#### Work to complete
The listing below is to be reproduced in full, character for character.

#### Records shown

────────

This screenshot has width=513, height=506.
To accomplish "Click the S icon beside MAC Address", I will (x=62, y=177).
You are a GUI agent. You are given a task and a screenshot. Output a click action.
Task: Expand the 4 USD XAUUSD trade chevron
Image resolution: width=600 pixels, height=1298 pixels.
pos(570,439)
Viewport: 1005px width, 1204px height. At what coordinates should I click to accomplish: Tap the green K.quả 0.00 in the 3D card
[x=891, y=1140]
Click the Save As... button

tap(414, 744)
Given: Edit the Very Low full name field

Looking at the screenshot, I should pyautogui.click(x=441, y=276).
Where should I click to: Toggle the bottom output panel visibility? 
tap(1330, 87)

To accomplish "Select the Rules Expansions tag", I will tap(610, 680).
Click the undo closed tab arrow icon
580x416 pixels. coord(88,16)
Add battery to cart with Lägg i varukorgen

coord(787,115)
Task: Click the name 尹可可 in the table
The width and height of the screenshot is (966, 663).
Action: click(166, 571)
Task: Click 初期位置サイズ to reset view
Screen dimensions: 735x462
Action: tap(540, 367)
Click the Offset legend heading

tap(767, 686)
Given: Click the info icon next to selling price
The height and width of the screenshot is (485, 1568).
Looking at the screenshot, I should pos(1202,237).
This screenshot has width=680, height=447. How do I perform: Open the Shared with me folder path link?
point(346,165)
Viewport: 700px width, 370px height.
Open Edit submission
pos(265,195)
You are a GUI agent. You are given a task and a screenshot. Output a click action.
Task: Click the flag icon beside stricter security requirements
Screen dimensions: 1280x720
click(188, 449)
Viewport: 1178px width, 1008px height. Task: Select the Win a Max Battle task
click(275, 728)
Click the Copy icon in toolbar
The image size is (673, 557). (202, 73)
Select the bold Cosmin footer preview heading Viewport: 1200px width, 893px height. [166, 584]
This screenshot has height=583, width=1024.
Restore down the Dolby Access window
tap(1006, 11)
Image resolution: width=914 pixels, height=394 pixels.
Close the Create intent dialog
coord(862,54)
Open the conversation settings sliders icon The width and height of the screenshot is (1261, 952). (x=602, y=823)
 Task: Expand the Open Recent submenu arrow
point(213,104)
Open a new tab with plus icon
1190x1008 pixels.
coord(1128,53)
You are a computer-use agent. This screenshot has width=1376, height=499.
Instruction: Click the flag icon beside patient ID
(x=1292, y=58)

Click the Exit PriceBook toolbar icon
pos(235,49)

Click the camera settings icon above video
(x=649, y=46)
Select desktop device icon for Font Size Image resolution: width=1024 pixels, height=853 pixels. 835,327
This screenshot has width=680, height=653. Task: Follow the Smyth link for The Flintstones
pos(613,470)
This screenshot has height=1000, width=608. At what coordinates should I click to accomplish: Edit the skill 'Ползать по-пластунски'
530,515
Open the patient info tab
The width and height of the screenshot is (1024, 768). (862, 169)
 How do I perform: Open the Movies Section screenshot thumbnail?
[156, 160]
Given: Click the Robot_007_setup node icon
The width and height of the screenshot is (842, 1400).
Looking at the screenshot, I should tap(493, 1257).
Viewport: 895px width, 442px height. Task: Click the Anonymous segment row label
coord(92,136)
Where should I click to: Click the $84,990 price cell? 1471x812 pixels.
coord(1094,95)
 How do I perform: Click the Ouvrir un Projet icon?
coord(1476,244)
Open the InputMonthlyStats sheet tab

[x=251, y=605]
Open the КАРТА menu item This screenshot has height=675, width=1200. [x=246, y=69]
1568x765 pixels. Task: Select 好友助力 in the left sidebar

────────

#### Output
This screenshot has width=513, height=506.
To accomplish "Click the S icon beside MAC Address", I will (x=62, y=177).
You are a GUI agent. You are given a task and a screenshot. Output a click action.
Task: Expand the 4 USD XAUUSD trade chevron
Image resolution: width=600 pixels, height=1298 pixels.
pos(570,439)
Viewport: 1005px width, 1204px height. At what coordinates should I click to accomplish: Tap the green K.quả 0.00 in the 3D card
[x=891, y=1140]
Click the Save As... button

tap(414, 744)
Given: Edit the Very Low full name field

Looking at the screenshot, I should pyautogui.click(x=441, y=276).
Where should I click to: Toggle the bottom output panel visibility? 
tap(1330, 87)

To accomplish "Select the Rules Expansions tag", I will tap(610, 680).
Click the undo closed tab arrow icon
580x416 pixels. coord(88,16)
Add battery to cart with Lägg i varukorgen

coord(787,115)
Task: Click the name 尹可可 in the table
The width and height of the screenshot is (966, 663).
Action: click(166, 571)
Task: Click 初期位置サイズ to reset view
Screen dimensions: 735x462
Action: tap(540, 367)
Click the Offset legend heading

tap(767, 686)
Given: Click the info icon next to selling price
The height and width of the screenshot is (485, 1568).
Looking at the screenshot, I should pos(1202,237).
This screenshot has width=680, height=447. How do I perform: Open the Shared with me folder path link?
point(346,165)
Viewport: 700px width, 370px height.
Open Edit submission
pos(265,195)
You are a GUI agent. You are given a task and a screenshot. Output a click action.
Task: Click the flag icon beside stricter security requirements
Screen dimensions: 1280x720
click(188, 449)
Viewport: 1178px width, 1008px height. Task: Select the Win a Max Battle task
click(275, 728)
Click the Copy icon in toolbar
The image size is (673, 557). (202, 73)
Select the bold Cosmin footer preview heading Viewport: 1200px width, 893px height. [166, 584]
This screenshot has height=583, width=1024.
Restore down the Dolby Access window
tap(1006, 11)
Image resolution: width=914 pixels, height=394 pixels.
Close the Create intent dialog
coord(862,54)
Open the conversation settings sliders icon The width and height of the screenshot is (1261, 952). (x=602, y=823)
 Task: Expand the Open Recent submenu arrow
point(213,104)
Open a new tab with plus icon
1190x1008 pixels.
coord(1128,53)
You are a computer-use agent. This screenshot has width=1376, height=499.
Instruction: Click the flag icon beside patient ID
(x=1292, y=58)

Click the Exit PriceBook toolbar icon
pos(235,49)

Click the camera settings icon above video
(x=649, y=46)
Select desktop device icon for Font Size Image resolution: width=1024 pixels, height=853 pixels. 835,327
This screenshot has width=680, height=653. Task: Follow the Smyth link for The Flintstones
pos(613,470)
This screenshot has height=1000, width=608. At what coordinates should I click to accomplish: Edit the skill 'Ползать по-пластунски'
530,515
Open the patient info tab
The width and height of the screenshot is (1024, 768). (862, 169)
 How do I perform: Open the Movies Section screenshot thumbnail?
[156, 160]
Given: Click the Robot_007_setup node icon
The width and height of the screenshot is (842, 1400).
Looking at the screenshot, I should tap(493, 1257).
Viewport: 895px width, 442px height. Task: Click the Anonymous segment row label
coord(92,136)
Where should I click to: Click the $84,990 price cell? 1471x812 pixels.
coord(1094,95)
 How do I perform: Click the Ouvrir un Projet icon?
coord(1476,244)
Open the InputMonthlyStats sheet tab

[x=251, y=605]
Open the КАРТА menu item This screenshot has height=675, width=1200. [x=246, y=69]
1568x765 pixels. Task: Select 好友助力 in the left sidebar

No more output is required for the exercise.